# Based on your knowledge, is my dog a APBT, Pit/Bully, Amstaff, etc?



## TysonRebelHill (Jun 19, 2012)

I know you cant tell for sure without papers, but what do you think he is?
APBT, Amstaff, Pit/Bully mix, etc...

Also, I know it doesnt really matter, because he is the BEST dog I have ever owned, but I was just curious. Hell, it doesnt matter to me if he is part monkey! LOL

He is 2 yrs old and weighs 65 lbs.

Here are some pics of my boy:


----------



## Firehazard (Dec 4, 2009)

looks like a bulldog to me...


----------



## KMdogs (Apr 22, 2011)

Bulldog would be the more appropriate name since your not sure what he is, Bulldog can be used as a generalized term.. In some shots his facial features remind me of old performance AST type of dogs, so its possible he may have some AST in there or scatterbred or just plain ole mutt.

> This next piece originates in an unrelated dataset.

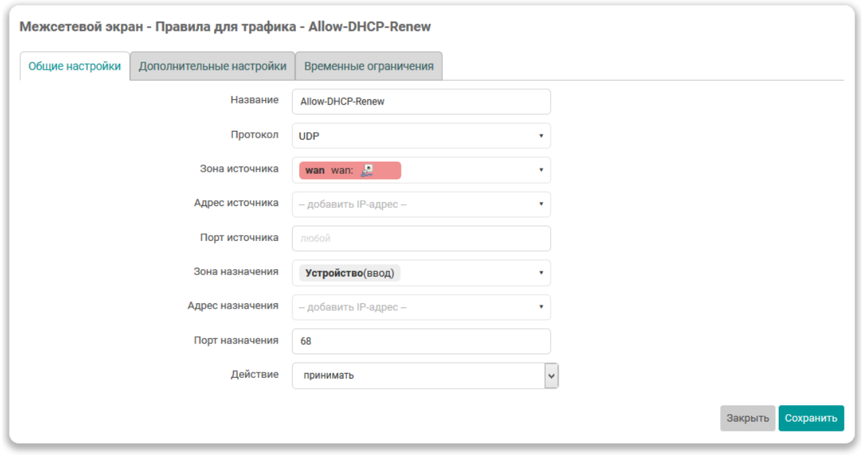Click the wan interface icon in source zone
This screenshot has height=455, width=868.
367,170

I've seen an awful lot of Boxer mixes, especially around lately being sold as "designer dogs" that look similarly.. Though, with your dogs structure i wouldn't think that as a first guess.

Enjoy him, don't get caught up in political agendas and trying to get an exact name, if hes a good dog hes a good dog and thats all that really matters.


----------



## angelbaby (Feb 4, 2010)

I agree with the guys , cute dog.


----------



## ttn (Jun 8, 2012)

How would you tell the difference between them all?


----------



## angelbaby (Feb 4, 2010)

by the pedigree. No papers = we cant tell you by looks. need to see the names on the pedigree to tell for sure.


----------